* [Questions à traiter]
[1] D'après l'extrait choisi sur la diplomatie américaine, à quel prix s'établit le baril de pétrole ?
[2] Poursuivez le texte sur la diplomatie américaine face aux crises internationales à partir de sa dernière phrase.

---------- Extrait choisi

Cette semaine deux généraux du ''centcommand'', Mrs Pace and Abizaid ont admis que l'Irak glissait vers la guerre civile. Ce qui provoqua une réaction outrée de la part du Sénateur Clinton qui demanda la démission du Secrétaire d'État à la défense, Donald Rumsfield. La vérité est que depuis la mort de Zarquaoui, le 7 juin dernier lors d'un raid américain autour de Bagdad, la logique du pire ne s'est pas inversée.
L'effet Zarquaoui continue à propager son onde de choc à Bagdad comme à Basoah et sa disparition n'a pas signifié la fin de la banalisation de la violence. Pour le New York Times : personne ne se doutait avant la mort de ce dernier qu'un leader terroriste pourrait jamais égaler ou dépasser Oussama Ben Laden. Ce serait donc imprudent de prédire qu'à sa mort il n'y aura plus de terroriste de la stature d'Al Zarquaoui. D'ailleurs depuis un certain temps, les groupes extrémistes semblent avoir repris du service en Afghanistan spécialement dans les provinces au sud de Kaboul. Le président de ce pays Hamid Karzai a lancé récemment une phrase on ne peut plus lourde de conséquences : « nous demandons de plus en plus de troupes américaines et nous continuerons à en demander encore plus … et nous n'arrêterons jamais de demander ». Les Etats-Unis et l'OTAN peuvent-ils se permettre de rester définitivement dans ce pays ? L'opinion publique américaine n'est vraisemblablement pas prête à suivre l'équipe du président Bush dans cette voix. Et les talibans le savent ! Alors c'est quoi le plan B pour une diplomatie américaine qui malgré la brillance reconnue de Madame Rice a tendance à paver la voie pour les militaires du Pentagone au lieu d'écrire un nouveau chapitre dans le livre ''blanc'' du State department qui aurait pu s'intituler ''comment se faire des alliés ?''
Or, la situation internationale n'a jamais été aussi compliquée depuis la seconde guerre mondiale avec un arc des crises qui inclut la Corée du Nord, les tensions indo-pakistanaises, l'Afghanistan, le Darfour, sans oublier la Côte d'Ivoire et, l'apparition en Somalie des « tribunaux islamiques » qui ont vaincu les groupes armés soutenus par les Etats-Unis. En arrière plan de tout celà, un baril de pétrole à 80 dollars, pendant que la guerre fait rage entre Israel et le Hezbollah aux dépens de le malheureux Liban. A propos de ce pays, la dernière résolution préparée par les diplomates américains et français est vue avec suspicion dans le monde arabe parce que considérée comme trop pro-israélienne. Les diplomates à l'ONU tentent de la sauver en parlant d'un processus en deux temps. La rue arabe accuse la plus grande puissance du monde de ne pas jouer les ''honnêtes'' médiateurs et de donner à Israel un « licence to kill », au nom de la lutte contre le terrorisme. Pierre Lelouche, un député de l'UMP commente fort à propos dans le journal français ''Le Monde'' : « L'Amérique est entrée en guerre contre le terrorisme, mais c'est une guerre unilatérale, sans alliés, s'appuyant uniquement sur la supériorité militaire ». La chine et la Russie elles aussi pratiquent un chacun pour soi, comme si la sécurité internationale était un jeu à somme nulle.

--------------------
---------- Enregistrements

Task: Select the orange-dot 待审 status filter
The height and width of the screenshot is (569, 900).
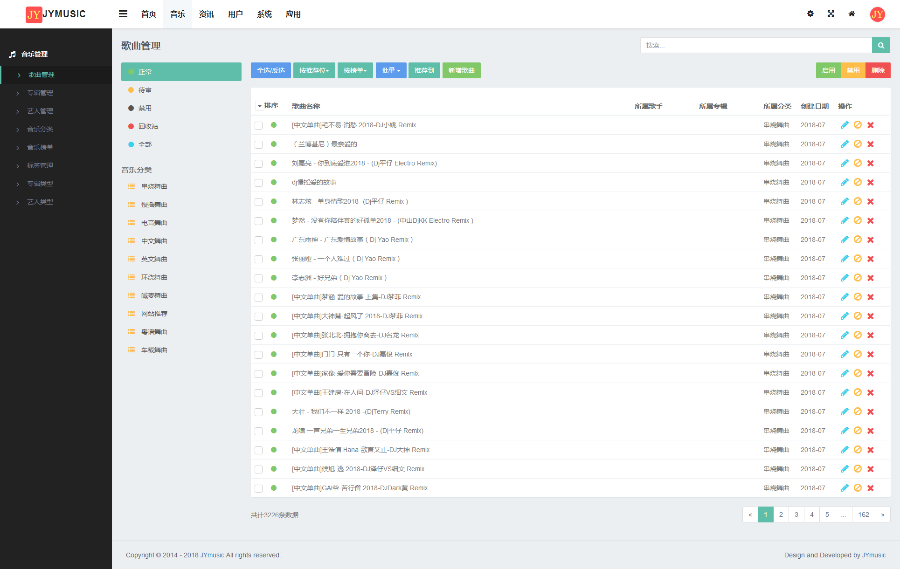Action: tap(140, 90)
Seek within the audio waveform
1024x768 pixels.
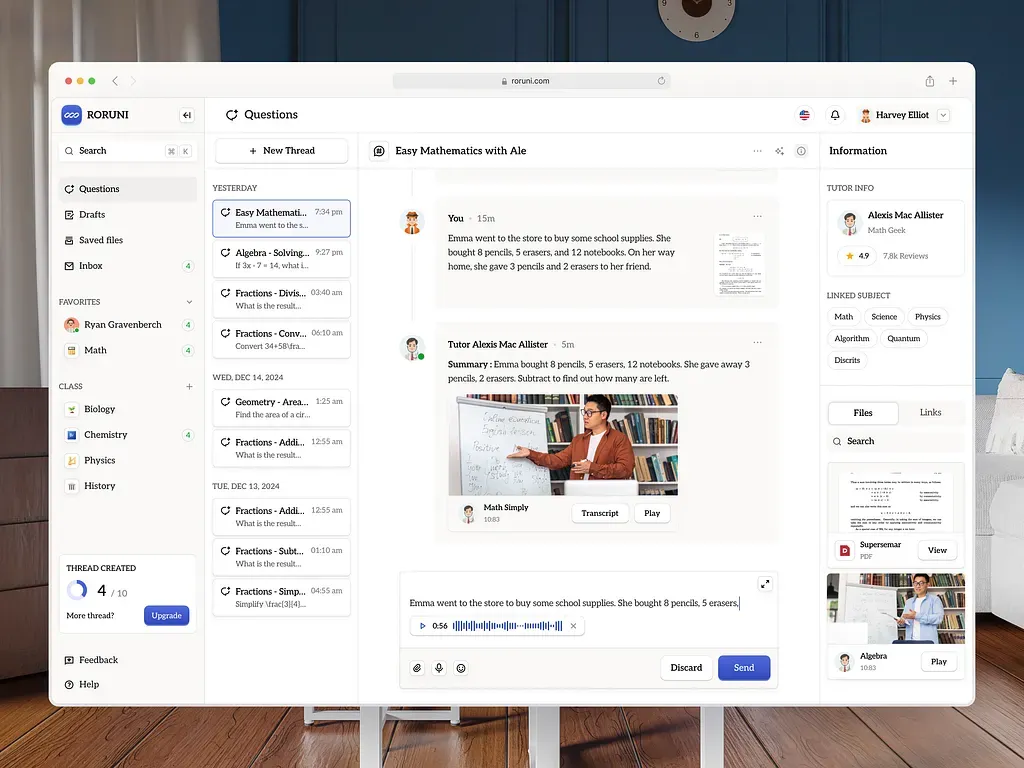click(x=507, y=626)
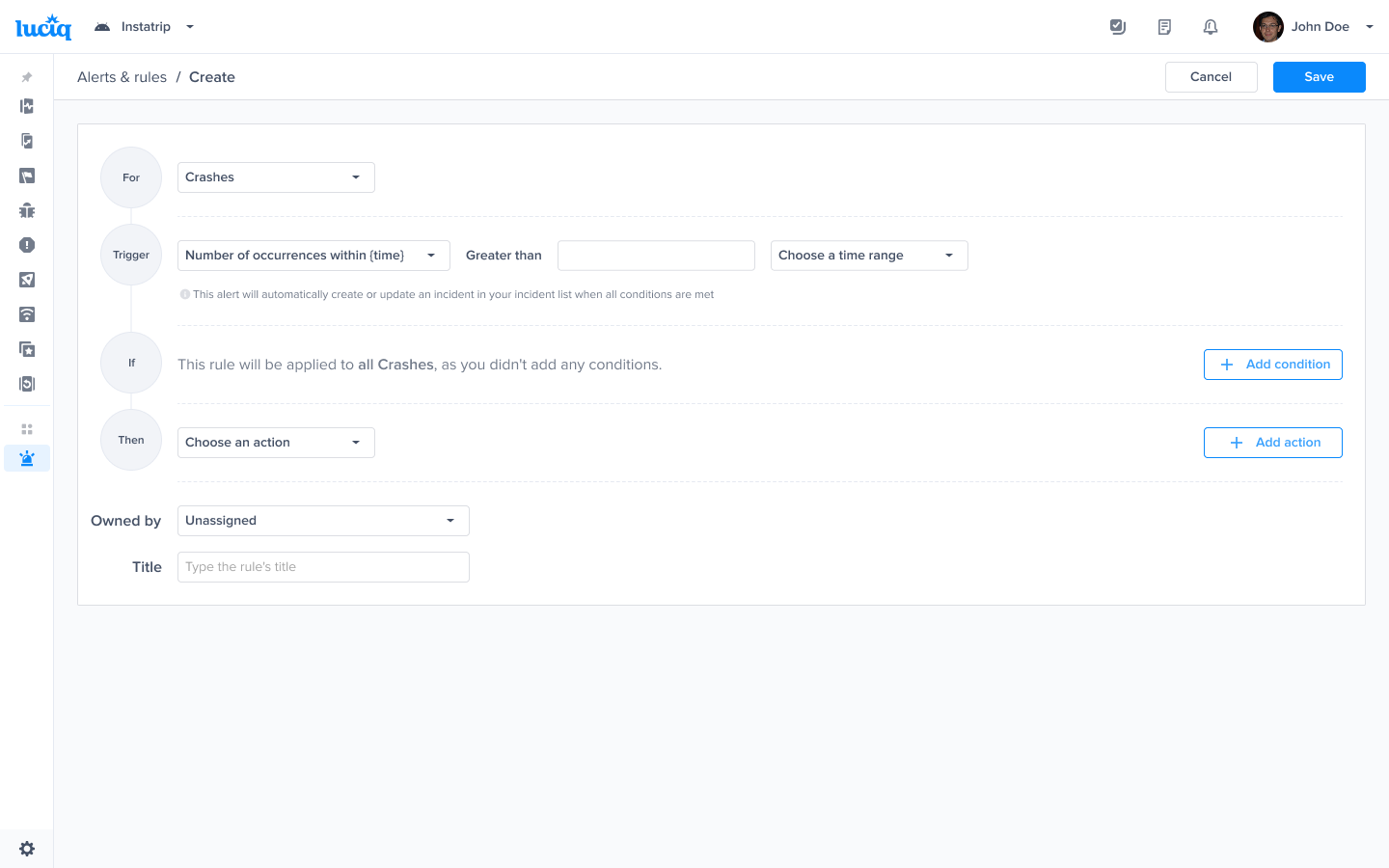Open the notifications bell in the header

tap(1211, 27)
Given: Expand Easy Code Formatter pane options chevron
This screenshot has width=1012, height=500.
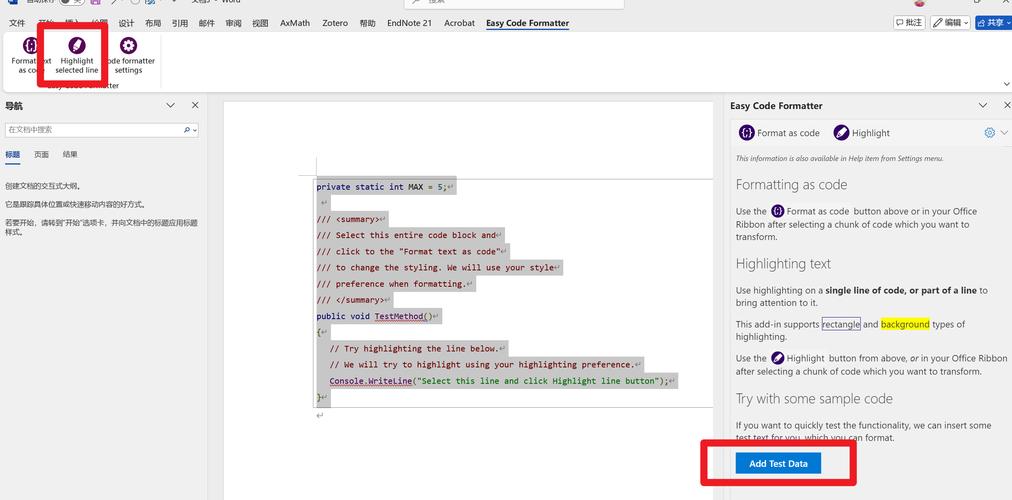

--------------------

* [Problèmes résolus]
[1] À 80 dollars.

[2]
Ces politiques à courte vue des grandes puissances fragilisent un Conseil de sécurité qui ne peut convenablement assumer son rôle d'arbitre. Quant à la diplomatie américaine, sans un habile aiguillage vers le centre, le Proche-orient comme un gigantesque Titanic peut s'enfoncer dans les eaux tumultueuses de la violence, à l'heure de la montée des périls.